DAFTAR TUGAS:
1 - Dalam bacaan tentang bergaul dengan non-Muslim, siapa yang menyatakan bahwa ayat tersebut berlaku bagi seluruh jenis aliran dan agama?
2 - Terjemahkan ke dalam bahasa Inggris kalimat dari bacaan tentang bergaul dengan non-Muslim ini: "Sesungguhnya Allah menyukai orang-orang yang berlaku adil."
3 - Tuliskan lanjutan bacaan tentang bergaul dengan non-Muslim, dimulai setelah kalimat terakhirnya.

Cari Blog Ini

Kamis, 27 Agustus 2015

Tentang BERGAUL DENGAN NON-MUSLIM

Allah subhanahu wa taala berfirman:
“Allah tiada melarang kamu untuk berbuat baik dan berlaku adil terhadap orang-orang yang tidak memerangimu karena agama dan tidak (pula) mengusir kamu dari negerimu. Sesungguhnya Allah menyukai orang-orang yang berlaku adil. Sesungguhnya Allah hanya melarang kamu menjadikan orang-orang yang memerangi kamu karena agama dan mengusir kamu dari negerimu dan membantu (orang lain) untuk mengusirmu, sebagai kawanmu. Dan barang siapa menjadikan mereka sebagai kawan, mereka itulah orang-orang yang zalim.” (al Mumtahanah: 8—9)

Ibnu Jarir ath-Thabari rahimahullah menyatakan bahwa ayat ini berlaku bagi seluruh jenis aliran dan agama karena Allah menyebutkan secara umum meliputi siapa pun yang tidak memerangi dan tidak mengusir kaum mukminin, tidak ada pengkhususan. Ayat ini tidaklah dihapuskan hukumnya (mansukh), karena seorang mukmin tidak diharamkan atau tidak dilarang berbuat baik kepada orang kafir harbi, baik yang ada hubungan nasab kekerabatan maupun tidak, jika hal itu tidak mengakibatkan mereka menyingkap rahasia kaum muslimin atau menguatkan mereka dengan kuda-kuda perang atau senjata.

BAHAN:
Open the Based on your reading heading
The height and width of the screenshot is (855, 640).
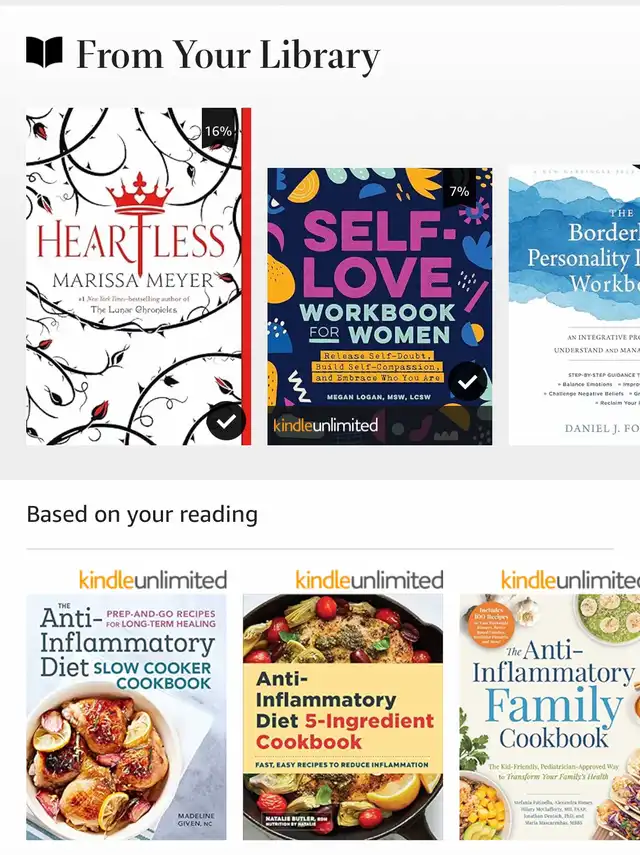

DAFTAR JAWABAN:
1 - Ibnu Jarir ath-Thabari.

2 - Indeed, Allah loves those who act justly.

3 -
Al-Hafizh Ibnu Hajar al-‘Asqalani rahimahullah mengatakan, “Maksud ayat ini adalah menjelaskan siapa saja yang diperbolehkan untuk diperbuat baik kepadanya. Juga menjelaskan bahwa tentang diperbolehkannya memberi hadiah atau tidak kepada orang musyrik, tidak dapat dihukumi secara umum (mutlak). Di antara ayat yang serupa dengan ayat ini adalah:
“Dan jika keduanya memaksamu untuk mempersekutukan dengan Aku sesuatu yang tidak ada pengetahuanmu tentang itu, maka janganlah kamu mengikuti keduanya, dan pergaulilah keduanya di dunia dengan baik.” (Luqman: 15)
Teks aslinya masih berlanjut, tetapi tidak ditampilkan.